Jennifer Shannon: Hi, everyone, my name is Jennifer Shannon. I'm a clinical pharmacist and owner of Lily's Pharmacy in Johns Creek, Georgia, and a proud member of AmerisourceBergen Good Neighbor Pharmacy. And I am super excited to be here today to talk to you about the stage that independent pharmacy has been placed upon over the last year and a half.I am so, so proud to be an independent pharmacy in my community. And I'm even more proud of my colleagues across the country who have showed the world how vital our care and our services are to our community. And I think it's safe to say that never before have we been placed in such a spotlight.
Across the country, we're patient see everywhere that independent pharmacists are caring for their community, not only during the pandemic, but always in a at a different level. And I think now is also the time for independent pharmacies to really take the time not to capitalize, but to make sure patients understand all the services you provide, and how well you provide them. And even more importantly, how much you care. And I think anybody that's listening to this right now could shake their head and say, you care all day every day about your patients.
So, I wanted to give you a few tips today on how you might be able to enhance that communication with patients who are coming to your pharmacy, maybe for the first time just for a vaccine, maybe it's just because they're walking through the door, and they've never been there before. But if you're not touching them in a different manner than you normally are, you're missing out on an opportunity to show even more people how much you care.
One thing that I wanted to impart on you today is the importance of making patient connections and being present and active as much as you can. So, during our mass vaccination clinics, we really made it a point to show patients in our community, the village that it takes to make our pharmacy move.
And so, when patients would come to get their vaccine, they would first meet my dad who would direct them where to park, then they would meet my mom who was giving vaccines, and then they would meet me and what I would do when I would get to the patient, sometimes, not only would I give them a vaccine, but I'd also give them a letter thanking them for coming to our pharmacy. And one thing that a lot of people have told me that struck them was I kept saying thank you for coming today, I hope you can be here for us the same way we are for you today.

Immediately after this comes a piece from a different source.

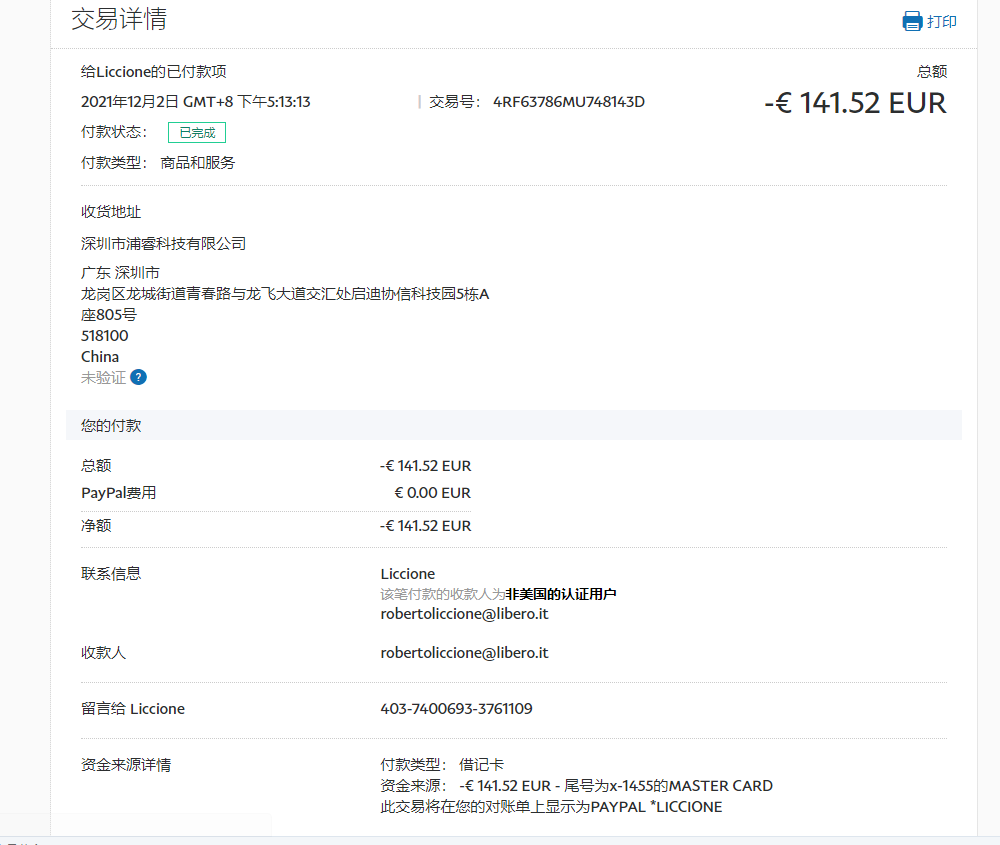Click the blue question mark help icon
Image resolution: width=1000 pixels, height=845 pixels.
139,377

So, make sure that you're active, you're present, and you're putting your smiling proud face out there for patients to see and know another thing I like to say is make it personal. You know, I mentioned that my whole family was involved in our vaccine program. It wasn't just our family, but it was our friends, it was our kids, teachers, it was everyone in the community came out to help us. And not only were they just here giving vaccines or helping run tickets out to cars, but they were telling those people why they love our pharmacy.
So, when I say make it personal, don't just make it personal, because you are there, but make it personal with the people around you that support you. So maybe it's your whole pharmacy team. Maybe it's your family, and then make those connections with people in different ways.

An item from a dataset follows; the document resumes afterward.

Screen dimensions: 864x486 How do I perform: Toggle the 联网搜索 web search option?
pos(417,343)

So, I think it's really important to remember our place in our community. It's not just to hand out medicine, but it's to be here at a different level. And I think that this covid 19 pandemic has brought a whole new level of need for personal touch. So, find your personal touch and make it personal.
And finally, if you're not involved actively in a legislative manner, it's time but I would imagine many of you are involved. And so, I think it's really important to communicate that to your patients. So, take this opportunity, seize the moment, and make sure patients understand how awesome your care is. Not just today, but every day. Thank you.